DATA FOR THE TASK.
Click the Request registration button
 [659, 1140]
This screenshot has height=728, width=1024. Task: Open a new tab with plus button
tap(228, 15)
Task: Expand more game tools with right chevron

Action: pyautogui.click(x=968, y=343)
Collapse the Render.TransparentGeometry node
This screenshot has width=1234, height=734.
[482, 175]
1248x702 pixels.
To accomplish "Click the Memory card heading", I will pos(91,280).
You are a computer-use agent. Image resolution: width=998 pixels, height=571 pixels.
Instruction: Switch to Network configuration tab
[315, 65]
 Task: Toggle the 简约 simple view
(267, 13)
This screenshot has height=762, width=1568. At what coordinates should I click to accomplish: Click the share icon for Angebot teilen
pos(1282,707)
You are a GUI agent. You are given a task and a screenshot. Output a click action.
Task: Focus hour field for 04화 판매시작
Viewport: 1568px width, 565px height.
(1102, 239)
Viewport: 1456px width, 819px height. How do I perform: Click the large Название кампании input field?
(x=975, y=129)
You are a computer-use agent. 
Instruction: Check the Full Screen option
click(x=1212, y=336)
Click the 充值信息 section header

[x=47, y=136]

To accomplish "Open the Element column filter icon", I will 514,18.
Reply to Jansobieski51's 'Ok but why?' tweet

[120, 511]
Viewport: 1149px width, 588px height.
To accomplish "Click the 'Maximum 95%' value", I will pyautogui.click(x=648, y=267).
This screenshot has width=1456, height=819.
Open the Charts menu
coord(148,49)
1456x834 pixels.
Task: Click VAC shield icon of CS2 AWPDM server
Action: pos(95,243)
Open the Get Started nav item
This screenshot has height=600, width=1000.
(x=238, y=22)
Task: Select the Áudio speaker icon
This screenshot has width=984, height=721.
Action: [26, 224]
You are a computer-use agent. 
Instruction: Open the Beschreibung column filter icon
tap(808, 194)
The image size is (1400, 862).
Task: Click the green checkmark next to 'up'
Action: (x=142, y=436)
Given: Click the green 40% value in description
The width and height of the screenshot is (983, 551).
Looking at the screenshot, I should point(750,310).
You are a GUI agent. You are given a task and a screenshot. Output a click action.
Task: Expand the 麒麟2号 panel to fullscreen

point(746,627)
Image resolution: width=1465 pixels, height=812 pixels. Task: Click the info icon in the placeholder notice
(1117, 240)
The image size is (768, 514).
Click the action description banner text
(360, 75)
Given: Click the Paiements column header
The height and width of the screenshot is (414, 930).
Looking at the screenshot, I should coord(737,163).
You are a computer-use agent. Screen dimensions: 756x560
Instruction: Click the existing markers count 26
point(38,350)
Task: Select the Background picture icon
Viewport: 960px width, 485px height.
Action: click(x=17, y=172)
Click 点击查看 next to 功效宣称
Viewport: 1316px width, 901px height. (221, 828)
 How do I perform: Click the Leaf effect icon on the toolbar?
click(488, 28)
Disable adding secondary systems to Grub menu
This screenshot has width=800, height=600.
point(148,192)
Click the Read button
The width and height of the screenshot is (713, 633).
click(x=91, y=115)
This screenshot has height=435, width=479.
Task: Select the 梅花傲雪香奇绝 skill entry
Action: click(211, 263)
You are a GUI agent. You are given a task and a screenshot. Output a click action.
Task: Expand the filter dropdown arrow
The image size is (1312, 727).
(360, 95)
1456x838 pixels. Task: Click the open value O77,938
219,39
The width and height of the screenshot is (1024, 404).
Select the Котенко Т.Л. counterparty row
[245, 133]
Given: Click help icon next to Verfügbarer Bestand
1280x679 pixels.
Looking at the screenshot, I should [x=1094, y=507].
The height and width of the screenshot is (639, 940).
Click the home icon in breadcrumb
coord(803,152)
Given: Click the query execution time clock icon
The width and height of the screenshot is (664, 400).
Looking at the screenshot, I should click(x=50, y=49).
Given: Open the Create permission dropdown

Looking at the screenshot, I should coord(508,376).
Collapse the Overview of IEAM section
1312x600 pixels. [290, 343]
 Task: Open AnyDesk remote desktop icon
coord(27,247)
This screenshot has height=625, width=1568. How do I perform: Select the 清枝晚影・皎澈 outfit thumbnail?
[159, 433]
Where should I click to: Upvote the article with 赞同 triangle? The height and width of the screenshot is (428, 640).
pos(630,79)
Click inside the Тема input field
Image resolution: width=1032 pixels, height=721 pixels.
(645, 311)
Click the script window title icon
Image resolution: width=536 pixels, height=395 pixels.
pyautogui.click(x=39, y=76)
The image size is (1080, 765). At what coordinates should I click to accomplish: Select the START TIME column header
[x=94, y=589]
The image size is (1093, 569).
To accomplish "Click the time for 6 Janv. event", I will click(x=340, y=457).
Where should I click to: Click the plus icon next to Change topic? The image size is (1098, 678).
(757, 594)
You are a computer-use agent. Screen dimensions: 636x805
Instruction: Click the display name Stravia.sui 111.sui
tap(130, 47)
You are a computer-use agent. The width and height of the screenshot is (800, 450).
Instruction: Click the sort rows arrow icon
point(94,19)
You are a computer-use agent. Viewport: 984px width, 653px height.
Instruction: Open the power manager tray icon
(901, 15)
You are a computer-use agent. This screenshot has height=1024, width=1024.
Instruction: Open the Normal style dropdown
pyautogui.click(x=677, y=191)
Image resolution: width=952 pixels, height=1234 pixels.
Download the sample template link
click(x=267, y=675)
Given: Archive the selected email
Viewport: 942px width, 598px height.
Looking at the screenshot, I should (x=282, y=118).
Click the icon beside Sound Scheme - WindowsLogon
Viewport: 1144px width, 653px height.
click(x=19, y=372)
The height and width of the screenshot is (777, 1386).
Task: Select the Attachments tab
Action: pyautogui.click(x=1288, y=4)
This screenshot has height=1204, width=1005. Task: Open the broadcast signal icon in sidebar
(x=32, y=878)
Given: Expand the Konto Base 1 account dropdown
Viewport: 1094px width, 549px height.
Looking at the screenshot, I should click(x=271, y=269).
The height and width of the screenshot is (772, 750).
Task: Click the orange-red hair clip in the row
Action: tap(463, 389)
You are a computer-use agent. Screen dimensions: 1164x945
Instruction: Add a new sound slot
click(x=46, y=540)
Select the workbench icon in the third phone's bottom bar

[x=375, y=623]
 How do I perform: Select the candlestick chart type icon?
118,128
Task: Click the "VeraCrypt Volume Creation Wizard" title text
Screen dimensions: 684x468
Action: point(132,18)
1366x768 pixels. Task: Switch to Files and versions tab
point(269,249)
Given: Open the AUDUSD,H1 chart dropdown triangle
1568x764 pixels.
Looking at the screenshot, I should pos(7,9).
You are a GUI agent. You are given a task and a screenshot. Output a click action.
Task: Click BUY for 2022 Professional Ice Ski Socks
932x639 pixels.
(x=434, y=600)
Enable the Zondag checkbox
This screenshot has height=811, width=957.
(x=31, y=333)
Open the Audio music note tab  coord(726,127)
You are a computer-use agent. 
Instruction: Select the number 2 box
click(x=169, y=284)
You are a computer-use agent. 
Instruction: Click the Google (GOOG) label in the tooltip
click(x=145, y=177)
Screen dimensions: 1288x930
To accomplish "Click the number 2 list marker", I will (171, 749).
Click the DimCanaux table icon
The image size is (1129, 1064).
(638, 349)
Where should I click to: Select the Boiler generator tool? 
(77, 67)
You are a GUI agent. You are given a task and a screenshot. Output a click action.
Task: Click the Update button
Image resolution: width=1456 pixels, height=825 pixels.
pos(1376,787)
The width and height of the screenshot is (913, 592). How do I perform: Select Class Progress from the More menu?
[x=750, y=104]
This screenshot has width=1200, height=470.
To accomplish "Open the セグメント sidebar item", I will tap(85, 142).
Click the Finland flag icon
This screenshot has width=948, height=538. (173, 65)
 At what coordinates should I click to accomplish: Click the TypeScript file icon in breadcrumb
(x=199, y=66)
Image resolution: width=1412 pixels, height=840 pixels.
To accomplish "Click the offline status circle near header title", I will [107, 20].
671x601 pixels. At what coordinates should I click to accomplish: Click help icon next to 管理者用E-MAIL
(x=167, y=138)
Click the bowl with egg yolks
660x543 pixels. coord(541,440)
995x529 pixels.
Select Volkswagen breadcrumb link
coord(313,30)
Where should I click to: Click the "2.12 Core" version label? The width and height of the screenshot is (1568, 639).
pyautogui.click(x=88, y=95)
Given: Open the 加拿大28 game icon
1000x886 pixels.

WHAT TO PRODUCE. Among the lines above, which ones hold the string "title"? Show them.

SOLUTION TO THIS PROBLEM.
Click the script window title icon
Task: Click the "VeraCrypt Volume Creation Wizard" title text
To accomplish "Click the offline status circle near header title", I will [107, 20].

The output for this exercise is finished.